Быть здесь – уже чудо. Жизнь Паулы Модерзон-Беккер - [9]

Шрифт
Интервал

Если Рильке не понимает, то потому, что не хочет понимать.

Паула уже продумала свадьбу. Она будет очень скромной, пишет Паула своему отцу: «Вы ведь знаете, насколько мы с Отто рассудительны». Двенадцатого сентября они «просто открыли бутылку красного вина» у Генриха Фогелера в честь своей помолвки. Генрих вел себя любезно, но до странного смущенно, рассказывает она отцу: ей казалось, он боится, что из всего этого выйдет целая история.

«Я благоговею перед неимоверной простотой Отто, как и перед его неимоверной глубиной», – пишет она своей тете Марии. Их с Рильке слово заиграло новыми красками. «Я сложный человек, с такой мятущейся и деятельной натурой, что его спокойные руки принесут мне огромную пользу».

Десятого ноября Рильке пишет Пауле великолепное «Благословение молодой». Паула наконец-то сказала ему, что стала невестой Отто.

Декабрь. Молодой поэт погружается в то, что сам он называет «унижением». После осени, полностью отданной лишь двум девушкам, он закономерно отправляется к девицам.
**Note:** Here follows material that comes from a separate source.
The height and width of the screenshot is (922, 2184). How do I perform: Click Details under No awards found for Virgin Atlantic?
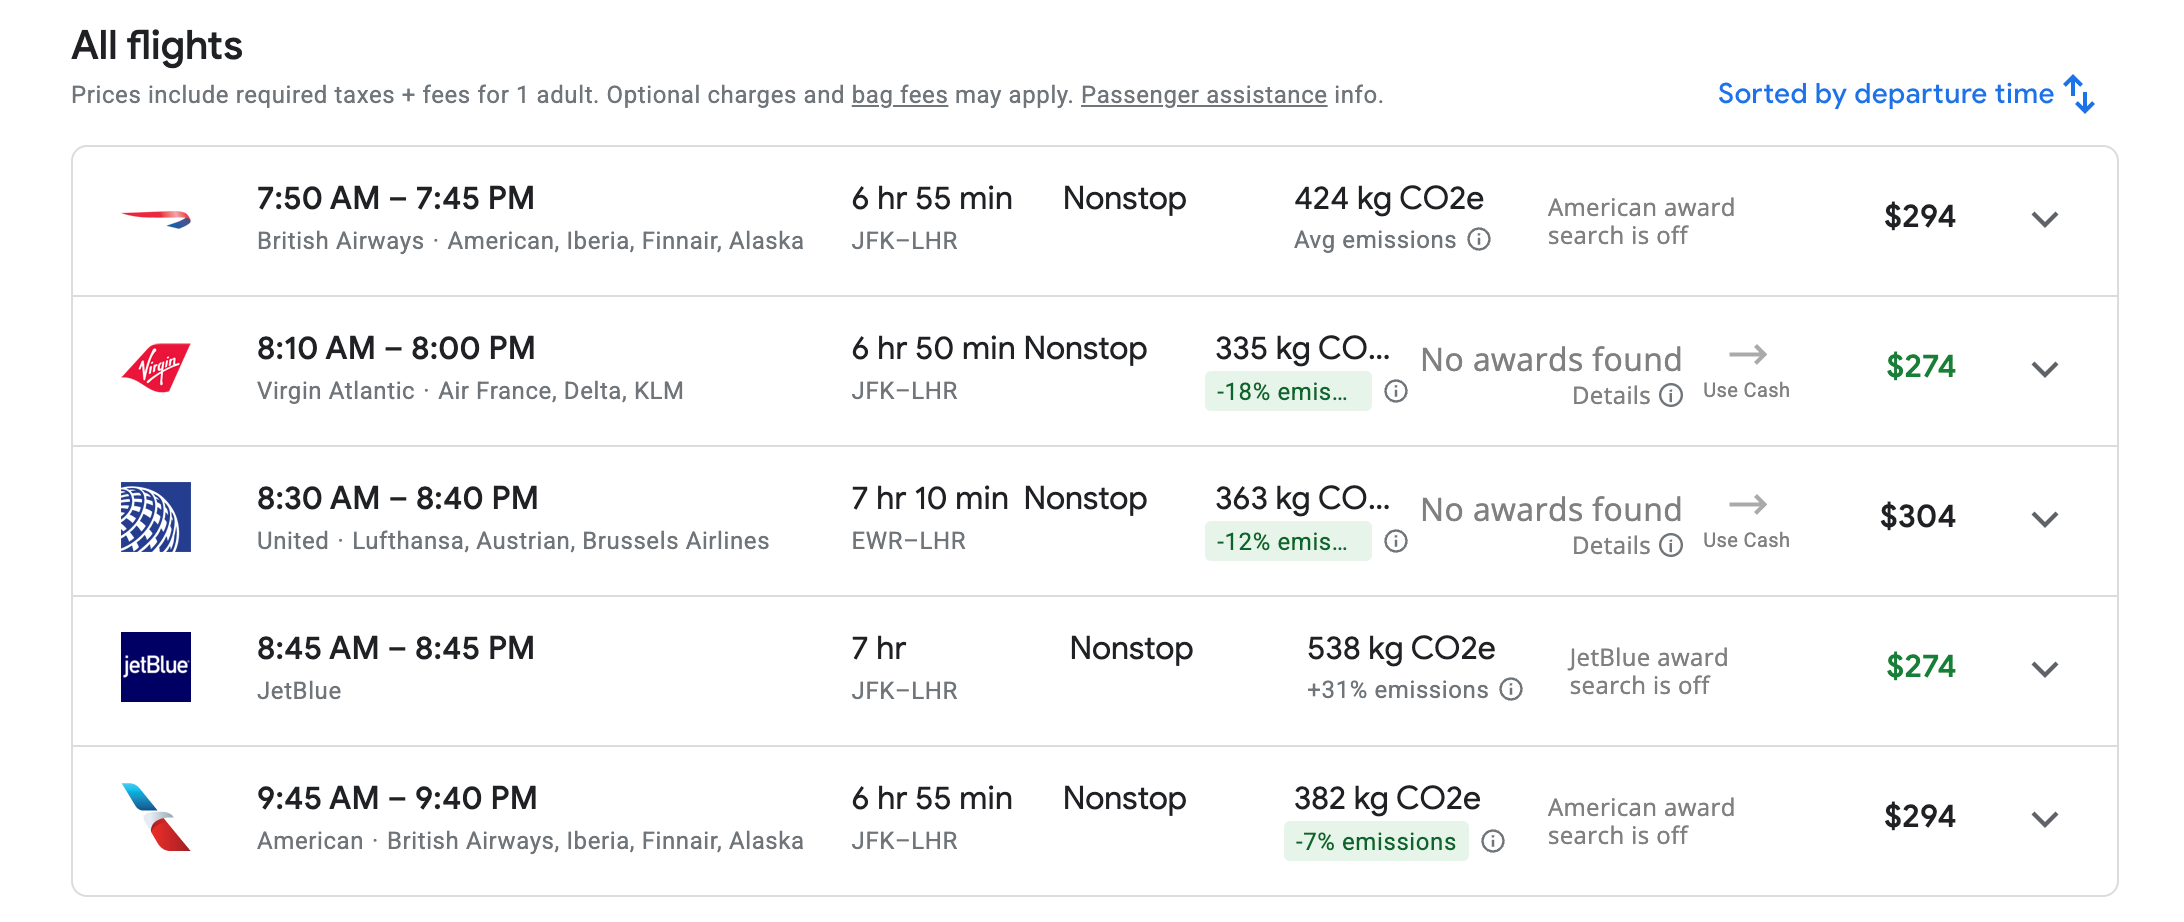[1613, 395]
Алкоголь. «Порочное пламя». «Дурные часы». «Липкие руки хватают то, к чему прежде из уважения не дерзали и прикоснуться».

Лу навещает его. Становится немного лучше. Театр с Лу. Он вновь думает, что перед ним – вся жизнь. И он пишет ей программную поэму, молитву труда и воздержанности. «Я должен был записать это, чтобы не забыть. Господь снизошел, чтобы помочь мне».

И он женится на Кларе. Поддавшись импульсу. Уступив порыву. Ради ангельской жизни из его грез. Ради хижины среди пустошей. «Золотое кольцо – и снова по утрам восходит солнце».

1901 год – год свадеб. Паула и Отто, Клара и Райнер Мария, Генрих Фогелер и Марта.

Если сопоставить дневники Рильке, Отто, Паулы и Клары, можно найти пробелы. Один молчит о том, о чем пишет другой. Или пишет иначе, отсюда – пробелы. Да и сами записи с лакунами. Не знаю, почему в опубликованных дневниках столько лакун: утеряны эти страницы, опущены или не написаны. Общая картина для меня туманна.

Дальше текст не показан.